» Supplied records

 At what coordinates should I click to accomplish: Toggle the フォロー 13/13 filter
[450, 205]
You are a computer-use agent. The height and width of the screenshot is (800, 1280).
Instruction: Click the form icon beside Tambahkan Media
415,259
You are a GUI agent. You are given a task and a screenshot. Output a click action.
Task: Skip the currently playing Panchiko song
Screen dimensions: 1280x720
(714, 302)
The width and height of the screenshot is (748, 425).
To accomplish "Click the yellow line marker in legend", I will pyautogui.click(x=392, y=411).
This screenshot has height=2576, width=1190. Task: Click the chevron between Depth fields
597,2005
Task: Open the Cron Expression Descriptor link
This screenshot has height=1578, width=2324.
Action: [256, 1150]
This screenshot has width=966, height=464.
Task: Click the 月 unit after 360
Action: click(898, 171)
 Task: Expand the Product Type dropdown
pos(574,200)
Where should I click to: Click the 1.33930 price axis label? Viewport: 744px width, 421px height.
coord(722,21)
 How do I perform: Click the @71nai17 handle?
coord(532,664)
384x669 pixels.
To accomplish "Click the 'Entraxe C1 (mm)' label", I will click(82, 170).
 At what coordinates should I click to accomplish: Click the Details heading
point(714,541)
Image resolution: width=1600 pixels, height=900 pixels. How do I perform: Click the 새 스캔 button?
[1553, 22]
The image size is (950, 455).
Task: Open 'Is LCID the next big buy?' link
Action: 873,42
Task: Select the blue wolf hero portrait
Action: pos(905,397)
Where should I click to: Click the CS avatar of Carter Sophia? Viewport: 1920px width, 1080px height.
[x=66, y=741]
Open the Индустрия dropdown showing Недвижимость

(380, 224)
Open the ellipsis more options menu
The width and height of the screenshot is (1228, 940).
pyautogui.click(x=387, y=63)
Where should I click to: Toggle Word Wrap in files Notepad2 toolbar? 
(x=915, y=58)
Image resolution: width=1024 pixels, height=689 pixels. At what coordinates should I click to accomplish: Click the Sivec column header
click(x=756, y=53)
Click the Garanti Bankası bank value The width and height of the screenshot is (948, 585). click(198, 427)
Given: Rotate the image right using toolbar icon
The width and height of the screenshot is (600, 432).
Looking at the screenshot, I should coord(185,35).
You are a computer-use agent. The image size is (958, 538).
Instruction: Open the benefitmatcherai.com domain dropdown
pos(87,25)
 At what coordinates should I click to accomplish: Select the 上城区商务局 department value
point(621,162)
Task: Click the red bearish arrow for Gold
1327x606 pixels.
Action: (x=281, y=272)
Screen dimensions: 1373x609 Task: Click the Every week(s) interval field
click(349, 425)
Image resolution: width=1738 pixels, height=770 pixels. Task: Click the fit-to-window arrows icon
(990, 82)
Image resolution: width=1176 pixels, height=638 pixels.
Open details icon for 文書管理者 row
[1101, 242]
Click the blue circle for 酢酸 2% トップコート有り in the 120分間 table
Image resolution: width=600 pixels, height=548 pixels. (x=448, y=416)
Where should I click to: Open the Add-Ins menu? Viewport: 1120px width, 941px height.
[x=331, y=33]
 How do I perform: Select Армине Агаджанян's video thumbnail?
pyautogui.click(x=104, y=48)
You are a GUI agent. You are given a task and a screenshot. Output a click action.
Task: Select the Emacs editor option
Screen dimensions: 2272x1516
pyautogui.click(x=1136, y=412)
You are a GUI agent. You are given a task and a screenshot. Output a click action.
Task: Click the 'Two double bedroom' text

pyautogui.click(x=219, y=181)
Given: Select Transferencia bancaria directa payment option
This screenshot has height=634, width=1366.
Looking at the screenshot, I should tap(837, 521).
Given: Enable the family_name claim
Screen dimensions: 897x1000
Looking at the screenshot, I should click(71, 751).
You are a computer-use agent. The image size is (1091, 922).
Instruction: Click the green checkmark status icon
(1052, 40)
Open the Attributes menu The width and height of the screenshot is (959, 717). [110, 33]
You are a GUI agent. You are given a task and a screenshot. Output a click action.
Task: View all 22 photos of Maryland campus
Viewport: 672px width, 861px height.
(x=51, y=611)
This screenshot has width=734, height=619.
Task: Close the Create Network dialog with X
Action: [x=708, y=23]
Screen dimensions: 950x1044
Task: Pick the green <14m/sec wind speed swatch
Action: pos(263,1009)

» How to complete this task
Every record above should be copied exactly.

» Written response
 At what coordinates should I click to accomplish: Toggle the フォロー 13/13 filter
[450, 205]
You are a computer-use agent. The height and width of the screenshot is (800, 1280).
Instruction: Click the form icon beside Tambahkan Media
415,259
You are a GUI agent. You are given a task and a screenshot. Output a click action.
Task: Skip the currently playing Panchiko song
Screen dimensions: 1280x720
(714, 302)
The width and height of the screenshot is (748, 425).
To accomplish "Click the yellow line marker in legend", I will pyautogui.click(x=392, y=411).
This screenshot has height=2576, width=1190. Task: Click the chevron between Depth fields
597,2005
Task: Open the Cron Expression Descriptor link
This screenshot has height=1578, width=2324.
Action: [256, 1150]
This screenshot has width=966, height=464.
Task: Click the 月 unit after 360
Action: click(898, 171)
 Task: Expand the Product Type dropdown
pos(574,200)
Where should I click to: Click the 1.33930 price axis label? Viewport: 744px width, 421px height.
coord(722,21)
 How do I perform: Click the @71nai17 handle?
coord(532,664)
384x669 pixels.
To accomplish "Click the 'Entraxe C1 (mm)' label", I will click(82, 170).
 At what coordinates should I click to accomplish: Click the Details heading
point(714,541)
Image resolution: width=1600 pixels, height=900 pixels. How do I perform: Click the 새 스캔 button?
[1553, 22]
The image size is (950, 455).
Task: Open 'Is LCID the next big buy?' link
Action: 873,42
Task: Select the blue wolf hero portrait
Action: pos(905,397)
Where should I click to: Click the CS avatar of Carter Sophia? Viewport: 1920px width, 1080px height.
[x=66, y=741]
Open the Индустрия dropdown showing Недвижимость

(380, 224)
Open the ellipsis more options menu
The width and height of the screenshot is (1228, 940).
pyautogui.click(x=387, y=63)
Where should I click to: Toggle Word Wrap in files Notepad2 toolbar? 
(x=915, y=58)
Image resolution: width=1024 pixels, height=689 pixels. At what coordinates should I click to accomplish: Click the Sivec column header
click(x=756, y=53)
Click the Garanti Bankası bank value The width and height of the screenshot is (948, 585). click(198, 427)
Given: Rotate the image right using toolbar icon
The width and height of the screenshot is (600, 432).
Looking at the screenshot, I should coord(185,35).
You are a computer-use agent. The image size is (958, 538).
Instruction: Open the benefitmatcherai.com domain dropdown
pos(87,25)
 At what coordinates should I click to accomplish: Select the 上城区商务局 department value
point(621,162)
Task: Click the red bearish arrow for Gold
1327x606 pixels.
Action: (x=281, y=272)
Screen dimensions: 1373x609 Task: Click the Every week(s) interval field
click(349, 425)
Image resolution: width=1738 pixels, height=770 pixels. Task: Click the fit-to-window arrows icon
(990, 82)
Image resolution: width=1176 pixels, height=638 pixels.
Open details icon for 文書管理者 row
[1101, 242]
Click the blue circle for 酢酸 2% トップコート有り in the 120分間 table
Image resolution: width=600 pixels, height=548 pixels. (x=448, y=416)
Where should I click to: Open the Add-Ins menu? Viewport: 1120px width, 941px height.
[x=331, y=33]
 How do I perform: Select Армине Агаджанян's video thumbnail?
pyautogui.click(x=104, y=48)
You are a GUI agent. You are given a task and a screenshot. Output a click action.
Task: Select the Emacs editor option
Screen dimensions: 2272x1516
pyautogui.click(x=1136, y=412)
You are a GUI agent. You are given a task and a screenshot. Output a click action.
Task: Click the 'Two double bedroom' text

pyautogui.click(x=219, y=181)
Given: Select Transferencia bancaria directa payment option
This screenshot has height=634, width=1366.
Looking at the screenshot, I should tap(837, 521).
Given: Enable the family_name claim
Screen dimensions: 897x1000
Looking at the screenshot, I should click(71, 751).
You are a computer-use agent. The image size is (1091, 922).
Instruction: Click the green checkmark status icon
(1052, 40)
Open the Attributes menu The width and height of the screenshot is (959, 717). [110, 33]
You are a GUI agent. You are given a task and a screenshot. Output a click action.
Task: View all 22 photos of Maryland campus
Viewport: 672px width, 861px height.
(x=51, y=611)
This screenshot has width=734, height=619.
Task: Close the Create Network dialog with X
Action: [x=708, y=23]
Screen dimensions: 950x1044
Task: Pick the green <14m/sec wind speed swatch
Action: pos(263,1009)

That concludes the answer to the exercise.